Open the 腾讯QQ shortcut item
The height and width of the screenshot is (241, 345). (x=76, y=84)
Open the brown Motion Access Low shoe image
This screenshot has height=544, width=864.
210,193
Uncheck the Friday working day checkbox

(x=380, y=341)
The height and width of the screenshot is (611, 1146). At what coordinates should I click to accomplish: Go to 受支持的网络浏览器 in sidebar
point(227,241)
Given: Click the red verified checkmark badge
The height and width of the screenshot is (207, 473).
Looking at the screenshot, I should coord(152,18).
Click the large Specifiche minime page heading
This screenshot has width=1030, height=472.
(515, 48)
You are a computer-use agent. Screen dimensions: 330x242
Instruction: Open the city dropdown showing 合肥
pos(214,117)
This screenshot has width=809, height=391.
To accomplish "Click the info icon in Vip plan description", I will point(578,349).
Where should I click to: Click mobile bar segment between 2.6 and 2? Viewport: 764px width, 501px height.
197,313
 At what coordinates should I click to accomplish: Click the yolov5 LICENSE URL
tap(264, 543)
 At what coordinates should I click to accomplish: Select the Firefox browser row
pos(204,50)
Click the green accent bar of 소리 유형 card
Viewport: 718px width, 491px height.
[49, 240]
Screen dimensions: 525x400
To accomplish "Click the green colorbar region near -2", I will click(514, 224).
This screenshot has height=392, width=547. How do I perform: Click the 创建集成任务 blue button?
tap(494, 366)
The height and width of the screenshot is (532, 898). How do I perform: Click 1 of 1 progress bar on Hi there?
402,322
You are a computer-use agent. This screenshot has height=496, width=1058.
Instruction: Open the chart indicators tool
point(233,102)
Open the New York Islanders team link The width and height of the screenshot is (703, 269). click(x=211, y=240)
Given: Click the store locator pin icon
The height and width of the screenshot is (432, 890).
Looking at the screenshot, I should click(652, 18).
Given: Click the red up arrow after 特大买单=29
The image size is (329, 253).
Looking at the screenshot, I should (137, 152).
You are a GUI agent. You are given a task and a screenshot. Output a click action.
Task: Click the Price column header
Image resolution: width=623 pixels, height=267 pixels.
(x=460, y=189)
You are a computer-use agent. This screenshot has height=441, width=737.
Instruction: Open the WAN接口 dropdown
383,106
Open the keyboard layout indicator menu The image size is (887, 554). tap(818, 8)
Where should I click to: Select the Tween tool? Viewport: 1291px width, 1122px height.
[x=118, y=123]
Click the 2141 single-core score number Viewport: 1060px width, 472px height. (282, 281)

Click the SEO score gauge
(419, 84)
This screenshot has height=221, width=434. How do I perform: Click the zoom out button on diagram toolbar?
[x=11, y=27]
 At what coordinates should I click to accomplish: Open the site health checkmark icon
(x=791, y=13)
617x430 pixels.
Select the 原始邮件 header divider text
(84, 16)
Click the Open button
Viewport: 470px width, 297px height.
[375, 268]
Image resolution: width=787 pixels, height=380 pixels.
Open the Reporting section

--------------------

◆ **Assignment**: From the entries, report every line in which the string "will" occurs.

◆ **Written reply**:
To accomplish "Click the info icon in Vip plan description", I will point(578,349).
To accomplish "Click the green colorbar region near -2", I will click(514, 224).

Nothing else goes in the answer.